A new finding in the current data is the marked difference between Nina and her caregivers. While Sarah matches her caregivers relatively well, producing only slightly more nonagreement, Nina produces drastically more nonagreement than her caregivers. Why might this be? Looking at the descriptive analyses, Nina's nonagreement appears in the same cells as her caregivers’: VS where, there, and here sentences. This suggests that Nina's over-production of nonagreement does not result from general confusion about agreement or about where variation is possible. However, in the conditional inference trees, the patterns that predict variation for Nina and her caregivers differ substantially. For her caregivers, sentence type is more predictive than order, and for Nina is the reverse. This mismatch suggests that Nina and her caregivers may be arriving at similar variation by different routes. This has interesting implications for acquisition: Children may be treating some potential conditioning factors as better bases for generalization than others, leading them to group there, where, and here sentences, even when they are differentiated in their input and despite the different linguistic analyses of their underlying structure. We return to this possibility in the General Discussion.
Search-and-Find corpus
Previous research suggests that agreement variation, particularly in existentials, is common not just across varieties but among individuals (e.g., Antieau, Reference Antieau2011; Hay & Schreier, Reference Hay and Schreier2004). To estimate its prevalence across families, we followed our analysis of Sarah and Nina's data by collecting a small corpus of caregiver and child speech using a Search-and-Find task. We first analyze data from all families together, providing information about patterns in the sample as a whole, and then we explore individual families’ patterns.

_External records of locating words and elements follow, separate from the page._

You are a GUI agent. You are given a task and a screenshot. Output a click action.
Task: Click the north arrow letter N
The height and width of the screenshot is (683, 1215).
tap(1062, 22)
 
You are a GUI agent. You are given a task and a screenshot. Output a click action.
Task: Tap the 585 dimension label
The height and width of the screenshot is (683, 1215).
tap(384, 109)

In the Search-and-Find task, caregivers sat with their children and worked through a simple Search-and-Find book (see Figure 5) that we designed to elicit there, where, and here constructions, and to promote plural subjects. Though we recorded and transcribed both parent and child speech, child speech made up a smaller proportion of the included sentences in this corpus (15% versus 31% for Sarah, 29% for Nina).
Methods
Participants
A total of one hundred English-speaking families participated in a Search-and-Find task over 105 sessions.Footnote 3 Sessions ranged from three to 18.5 minutes of recorded conversation (mean 7 minutes), for a total of about 12.5 hours of data. Children ranged in age from 1;7-6;0 (mean = 3;11, median = 3;11). Data was collected in 2016 and 2017 in central Pennsylvania. Participating caregivers grew up primarily in the Northeast and Mid-Atlantic US (n = 77) with smaller numbers from the Western US (n = 8), the Midwest (n = 8), and the US South (n = 1). Only one caregiver grew up outside the US (Toronto, Canada). The remaining caregivers specified broader regions (East/East Coast/Atlantic, n = 5; USA, n = 1). Caregivers’ highest level of education ranged from high school (n = 1) to a PhD or MD (n = 16). The most common level was a Bachelor's degree (n = 42), and the median level was a Master's degree (n = 35). The remaining caregivers had some college or an Associate's degree (n = 6).
Two additional families participated in the task but were not included because the participating caregiver did not learn English in early childhood.Footnote 4
Materials
Families were given a Search-and-Find book, in which each pair of pages included a moderately complex display of objects, and a smaller set of labeled objects (Figure 5). There were five pairs of pages (toys, beach, picnic, farm, bedroom), each with three singular and four plural items to locate.
Procedure
Sessions of the Search-and-Find task included one caregiver and their child or children. Caregivers and children were seated in adjacent chairs or with the child on the caregiver's lap in a corner of a quiet testing room with an audio recorder on a small table beside them. The researcher explained the task, then activated the recorder and moved behind a partition for the duration of the session. Caregivers were asked to work through the book with their child as they would at home.
Transcription, coding, and exclusions
Caregiver and child speech in each session was divided into turns and orthographically transcribed. Coding procedures and exclusions were identical to those described for the Sarah and Nina corpora above.
After exclusions, there were a total of 5,292 tokens of be with third-person singular or plural subjects for analysis (children: 769 tokens, caregivers: 4,523 tokens). Of these, 26% (n = 1383) had plural subjects (children: n = 170, caregivers: n = 1213). Quantity of data varied between families. Children produced a median of five included sentences (range: 0-33), and caregivers produced a median of 39.5 (range: 3-139). As before, we focus on sentences with plural subjects and return to sentences with singular subjects only for an analysis of contractedness.
Results
Descriptive observations
Figure 6 shows the distribution of plural and singular verb forms in sentences with plural subjects in the Search-and-Find corpus, split by speaker, order, subject type, and sentence type. Patterns were very similar to those in Sarah and Nina's corpora: Singular verb forms (i.e., nonagreement) occurred primarily and frequently in sentences with postverbal, nonpronoun subjects, particularly there, where, and here sentences.
Generalized linear model
We fit a mixed-effects generalized linear model of verb form with the categorical predictors speaker (caregiver/child), subject type (pronoun/nonpronoun), order (SV/VS), verb type (auxiliary/copula), and sentence type (other/where/there/here), and random intercepts by family. No interaction terms were included. Coding and contrasts were identical to the models for Sarah and Nina (See above section titled Generalized Linear Model).
This model revealed reliable effects of speaker, order, subject type, and sentence types there and here versus other, as shown in Table 3. This means that children were less likely to provide plural verbs in sentences with plural subjects than their caregivers and that nonpronoun subjects, VS order, and there and here sentences all favored singular verb forms, as compared to pronoun subjects, SV order, and other sentences, respectively.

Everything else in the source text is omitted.